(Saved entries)

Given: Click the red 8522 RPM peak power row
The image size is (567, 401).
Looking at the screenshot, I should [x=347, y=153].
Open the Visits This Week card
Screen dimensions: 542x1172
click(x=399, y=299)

- **Activity**
Your task is to repeat the data exactly; please include every line.

- **Answer to this exercise**
Given: Click the red 8522 RPM peak power row
The image size is (567, 401).
Looking at the screenshot, I should [x=347, y=153].
Open the Visits This Week card
Screen dimensions: 542x1172
click(x=399, y=299)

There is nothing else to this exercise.